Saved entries
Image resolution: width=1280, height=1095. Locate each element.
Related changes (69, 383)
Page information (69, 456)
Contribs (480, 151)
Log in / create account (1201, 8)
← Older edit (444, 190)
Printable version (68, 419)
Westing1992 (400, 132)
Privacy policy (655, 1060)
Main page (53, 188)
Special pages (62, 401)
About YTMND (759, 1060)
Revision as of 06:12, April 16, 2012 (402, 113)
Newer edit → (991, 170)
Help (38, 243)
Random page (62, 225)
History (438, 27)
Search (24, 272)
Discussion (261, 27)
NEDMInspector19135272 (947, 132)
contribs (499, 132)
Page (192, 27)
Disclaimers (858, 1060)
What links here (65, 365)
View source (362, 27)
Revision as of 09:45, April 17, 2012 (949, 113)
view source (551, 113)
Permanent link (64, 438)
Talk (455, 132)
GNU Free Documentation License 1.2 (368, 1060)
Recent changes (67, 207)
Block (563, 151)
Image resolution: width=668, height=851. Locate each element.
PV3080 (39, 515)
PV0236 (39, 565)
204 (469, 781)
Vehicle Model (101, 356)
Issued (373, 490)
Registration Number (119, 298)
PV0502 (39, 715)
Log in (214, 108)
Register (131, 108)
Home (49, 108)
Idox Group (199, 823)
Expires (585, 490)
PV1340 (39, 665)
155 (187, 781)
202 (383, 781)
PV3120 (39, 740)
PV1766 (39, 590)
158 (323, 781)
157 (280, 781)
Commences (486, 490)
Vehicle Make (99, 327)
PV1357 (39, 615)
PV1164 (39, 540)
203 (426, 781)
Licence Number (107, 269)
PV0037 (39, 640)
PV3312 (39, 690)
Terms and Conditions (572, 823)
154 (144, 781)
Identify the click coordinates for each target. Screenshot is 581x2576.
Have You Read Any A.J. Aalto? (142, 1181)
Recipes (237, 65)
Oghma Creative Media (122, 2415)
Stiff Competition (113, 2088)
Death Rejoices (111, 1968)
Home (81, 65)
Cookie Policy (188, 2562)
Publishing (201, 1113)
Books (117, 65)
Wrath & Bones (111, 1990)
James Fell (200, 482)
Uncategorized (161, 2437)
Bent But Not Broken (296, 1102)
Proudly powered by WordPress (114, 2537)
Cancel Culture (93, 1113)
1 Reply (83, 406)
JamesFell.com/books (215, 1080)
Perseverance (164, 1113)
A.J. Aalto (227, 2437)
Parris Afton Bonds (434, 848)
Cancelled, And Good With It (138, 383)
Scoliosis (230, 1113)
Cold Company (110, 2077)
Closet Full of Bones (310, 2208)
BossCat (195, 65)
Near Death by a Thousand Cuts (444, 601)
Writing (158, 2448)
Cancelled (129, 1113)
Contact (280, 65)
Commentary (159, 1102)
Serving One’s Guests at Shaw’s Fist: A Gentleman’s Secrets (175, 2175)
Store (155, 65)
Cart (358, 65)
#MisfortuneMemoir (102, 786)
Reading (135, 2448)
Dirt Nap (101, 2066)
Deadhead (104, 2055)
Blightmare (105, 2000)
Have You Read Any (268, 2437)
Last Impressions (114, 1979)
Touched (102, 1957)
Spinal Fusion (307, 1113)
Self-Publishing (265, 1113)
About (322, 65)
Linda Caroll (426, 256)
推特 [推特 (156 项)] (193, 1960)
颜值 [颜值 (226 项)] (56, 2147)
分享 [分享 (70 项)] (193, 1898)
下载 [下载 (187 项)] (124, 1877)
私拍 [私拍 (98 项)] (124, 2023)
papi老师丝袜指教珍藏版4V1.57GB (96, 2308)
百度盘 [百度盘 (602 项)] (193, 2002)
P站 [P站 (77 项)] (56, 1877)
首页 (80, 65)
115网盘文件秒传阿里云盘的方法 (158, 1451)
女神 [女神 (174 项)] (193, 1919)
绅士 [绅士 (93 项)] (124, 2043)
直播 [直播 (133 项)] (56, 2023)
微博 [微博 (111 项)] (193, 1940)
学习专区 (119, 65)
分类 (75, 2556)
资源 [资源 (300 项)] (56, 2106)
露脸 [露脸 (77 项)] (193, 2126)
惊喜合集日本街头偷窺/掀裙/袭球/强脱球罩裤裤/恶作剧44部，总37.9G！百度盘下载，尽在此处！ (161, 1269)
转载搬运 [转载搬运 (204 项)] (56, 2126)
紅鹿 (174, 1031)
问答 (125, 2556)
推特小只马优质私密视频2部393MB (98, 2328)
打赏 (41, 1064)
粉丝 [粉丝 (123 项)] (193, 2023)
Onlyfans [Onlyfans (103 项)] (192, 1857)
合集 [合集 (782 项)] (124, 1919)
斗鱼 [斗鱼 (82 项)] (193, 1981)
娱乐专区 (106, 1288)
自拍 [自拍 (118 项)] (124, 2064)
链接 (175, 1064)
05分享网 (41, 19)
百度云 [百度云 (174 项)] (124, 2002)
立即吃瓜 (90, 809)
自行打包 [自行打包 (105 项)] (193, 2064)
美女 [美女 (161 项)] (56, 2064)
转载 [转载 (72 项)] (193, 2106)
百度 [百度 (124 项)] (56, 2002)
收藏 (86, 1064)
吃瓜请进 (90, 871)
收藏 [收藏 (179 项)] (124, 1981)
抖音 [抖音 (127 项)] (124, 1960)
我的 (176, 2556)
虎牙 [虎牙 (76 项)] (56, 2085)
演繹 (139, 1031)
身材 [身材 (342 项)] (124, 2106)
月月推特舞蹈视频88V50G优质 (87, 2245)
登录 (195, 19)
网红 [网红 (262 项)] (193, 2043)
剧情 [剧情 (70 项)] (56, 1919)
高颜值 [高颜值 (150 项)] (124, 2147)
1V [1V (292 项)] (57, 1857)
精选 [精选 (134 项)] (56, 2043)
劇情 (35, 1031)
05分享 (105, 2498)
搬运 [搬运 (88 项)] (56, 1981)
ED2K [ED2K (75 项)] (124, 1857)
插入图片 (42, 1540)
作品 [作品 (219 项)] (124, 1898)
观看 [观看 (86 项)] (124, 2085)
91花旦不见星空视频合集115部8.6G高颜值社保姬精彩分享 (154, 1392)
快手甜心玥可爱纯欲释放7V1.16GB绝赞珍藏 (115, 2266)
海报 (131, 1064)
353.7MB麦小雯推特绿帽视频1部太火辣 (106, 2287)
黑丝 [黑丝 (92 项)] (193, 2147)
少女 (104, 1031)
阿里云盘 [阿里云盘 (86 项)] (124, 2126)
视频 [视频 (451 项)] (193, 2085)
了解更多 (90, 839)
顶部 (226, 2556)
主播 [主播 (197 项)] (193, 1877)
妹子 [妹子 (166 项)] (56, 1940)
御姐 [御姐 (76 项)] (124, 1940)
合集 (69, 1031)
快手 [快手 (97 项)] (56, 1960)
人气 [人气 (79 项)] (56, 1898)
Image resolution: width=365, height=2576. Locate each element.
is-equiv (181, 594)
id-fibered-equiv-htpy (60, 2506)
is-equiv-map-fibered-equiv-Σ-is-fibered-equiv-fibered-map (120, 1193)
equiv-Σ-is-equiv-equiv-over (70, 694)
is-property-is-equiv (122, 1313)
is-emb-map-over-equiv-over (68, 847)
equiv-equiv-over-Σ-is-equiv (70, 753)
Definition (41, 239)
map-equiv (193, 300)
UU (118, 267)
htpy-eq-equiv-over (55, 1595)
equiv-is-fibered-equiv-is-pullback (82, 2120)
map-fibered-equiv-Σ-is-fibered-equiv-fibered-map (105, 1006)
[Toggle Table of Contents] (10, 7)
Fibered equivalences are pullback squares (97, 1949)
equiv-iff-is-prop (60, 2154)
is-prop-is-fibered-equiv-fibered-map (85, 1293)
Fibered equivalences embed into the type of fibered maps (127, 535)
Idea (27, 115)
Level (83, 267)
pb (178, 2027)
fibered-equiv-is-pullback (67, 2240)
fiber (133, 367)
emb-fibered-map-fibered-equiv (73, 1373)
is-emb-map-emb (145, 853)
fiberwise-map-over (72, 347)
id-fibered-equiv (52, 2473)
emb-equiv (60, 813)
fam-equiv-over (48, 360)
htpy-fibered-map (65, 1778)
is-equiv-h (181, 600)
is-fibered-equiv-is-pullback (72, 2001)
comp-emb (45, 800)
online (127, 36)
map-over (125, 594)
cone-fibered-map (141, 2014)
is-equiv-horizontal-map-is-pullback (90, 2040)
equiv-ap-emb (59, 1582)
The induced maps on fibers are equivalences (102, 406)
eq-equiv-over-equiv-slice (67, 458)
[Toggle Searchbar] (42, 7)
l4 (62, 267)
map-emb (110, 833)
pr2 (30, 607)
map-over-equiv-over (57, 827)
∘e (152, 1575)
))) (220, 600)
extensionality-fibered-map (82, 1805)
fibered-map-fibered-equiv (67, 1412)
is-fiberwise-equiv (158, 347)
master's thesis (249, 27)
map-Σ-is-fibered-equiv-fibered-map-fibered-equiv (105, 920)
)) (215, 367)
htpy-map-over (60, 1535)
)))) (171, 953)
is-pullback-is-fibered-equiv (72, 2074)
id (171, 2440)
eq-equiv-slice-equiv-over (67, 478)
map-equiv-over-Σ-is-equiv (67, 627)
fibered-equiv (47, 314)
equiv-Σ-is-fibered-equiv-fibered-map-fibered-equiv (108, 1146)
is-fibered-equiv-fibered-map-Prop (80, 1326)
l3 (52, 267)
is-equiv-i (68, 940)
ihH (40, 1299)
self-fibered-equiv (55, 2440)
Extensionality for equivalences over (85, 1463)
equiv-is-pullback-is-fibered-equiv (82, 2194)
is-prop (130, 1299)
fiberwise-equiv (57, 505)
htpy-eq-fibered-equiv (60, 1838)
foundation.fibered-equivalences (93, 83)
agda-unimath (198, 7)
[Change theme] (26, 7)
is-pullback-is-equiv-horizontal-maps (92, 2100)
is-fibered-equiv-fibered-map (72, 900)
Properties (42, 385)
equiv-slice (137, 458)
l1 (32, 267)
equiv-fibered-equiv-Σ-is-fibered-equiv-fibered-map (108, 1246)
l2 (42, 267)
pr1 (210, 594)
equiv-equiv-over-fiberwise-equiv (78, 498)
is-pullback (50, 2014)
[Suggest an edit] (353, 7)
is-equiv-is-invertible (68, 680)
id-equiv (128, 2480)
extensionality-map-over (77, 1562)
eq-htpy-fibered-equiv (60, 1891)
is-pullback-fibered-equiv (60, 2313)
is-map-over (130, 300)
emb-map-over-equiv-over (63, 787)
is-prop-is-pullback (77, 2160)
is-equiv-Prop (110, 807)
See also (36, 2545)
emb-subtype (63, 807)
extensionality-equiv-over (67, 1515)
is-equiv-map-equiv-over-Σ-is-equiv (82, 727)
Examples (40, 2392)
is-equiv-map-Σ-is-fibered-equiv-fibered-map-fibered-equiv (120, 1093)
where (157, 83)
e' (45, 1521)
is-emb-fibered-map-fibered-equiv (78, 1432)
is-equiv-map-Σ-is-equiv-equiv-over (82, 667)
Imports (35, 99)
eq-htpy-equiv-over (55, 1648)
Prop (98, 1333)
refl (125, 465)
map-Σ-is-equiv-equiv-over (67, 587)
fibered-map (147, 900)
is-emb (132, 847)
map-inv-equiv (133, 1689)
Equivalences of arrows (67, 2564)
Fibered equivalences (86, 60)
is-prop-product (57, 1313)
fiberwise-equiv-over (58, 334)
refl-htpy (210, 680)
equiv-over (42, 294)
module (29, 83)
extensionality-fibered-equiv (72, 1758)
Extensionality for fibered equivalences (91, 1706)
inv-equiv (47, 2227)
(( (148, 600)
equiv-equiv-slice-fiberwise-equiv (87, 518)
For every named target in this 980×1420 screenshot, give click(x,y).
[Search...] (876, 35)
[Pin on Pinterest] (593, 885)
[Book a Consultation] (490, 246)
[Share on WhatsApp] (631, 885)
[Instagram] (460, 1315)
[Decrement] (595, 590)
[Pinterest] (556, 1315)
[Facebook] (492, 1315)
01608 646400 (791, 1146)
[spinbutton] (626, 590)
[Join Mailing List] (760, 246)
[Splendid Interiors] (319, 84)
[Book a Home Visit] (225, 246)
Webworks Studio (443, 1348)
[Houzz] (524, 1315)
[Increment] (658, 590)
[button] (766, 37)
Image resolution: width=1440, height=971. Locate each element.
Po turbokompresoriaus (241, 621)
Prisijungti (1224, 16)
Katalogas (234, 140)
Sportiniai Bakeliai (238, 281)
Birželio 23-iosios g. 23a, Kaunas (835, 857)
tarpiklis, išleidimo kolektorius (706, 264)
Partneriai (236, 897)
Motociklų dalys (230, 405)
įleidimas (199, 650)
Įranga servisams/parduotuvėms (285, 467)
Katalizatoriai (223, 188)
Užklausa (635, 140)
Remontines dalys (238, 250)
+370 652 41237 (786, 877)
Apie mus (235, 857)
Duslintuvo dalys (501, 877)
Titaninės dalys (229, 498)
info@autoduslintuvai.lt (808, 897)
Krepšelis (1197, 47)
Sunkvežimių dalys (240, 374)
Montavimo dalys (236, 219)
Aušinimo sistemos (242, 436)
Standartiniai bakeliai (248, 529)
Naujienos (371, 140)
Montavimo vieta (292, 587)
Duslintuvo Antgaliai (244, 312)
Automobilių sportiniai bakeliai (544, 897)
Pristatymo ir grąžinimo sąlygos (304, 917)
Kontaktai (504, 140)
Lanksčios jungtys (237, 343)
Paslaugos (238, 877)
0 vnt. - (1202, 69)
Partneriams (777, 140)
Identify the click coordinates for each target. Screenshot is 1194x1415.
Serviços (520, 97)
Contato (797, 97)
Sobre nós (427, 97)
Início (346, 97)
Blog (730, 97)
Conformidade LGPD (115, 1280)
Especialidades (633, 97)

◆ Task statement:
Copy out the items above verbatim, starting at the line that contains "Page information (69, 456)" and ending at the line that contains "History (438, 27)".

◆ Exercise result:
Page information (69, 456)
Contribs (480, 151)
Log in / create account (1201, 8)
← Older edit (444, 190)
Printable version (68, 419)
Westing1992 (400, 132)
Privacy policy (655, 1060)
Main page (53, 188)
Special pages (62, 401)
About YTMND (759, 1060)
Revision as of 06:12, April 16, 2012 (402, 113)
Newer edit → (991, 170)
Help (38, 243)
Random page (62, 225)
History (438, 27)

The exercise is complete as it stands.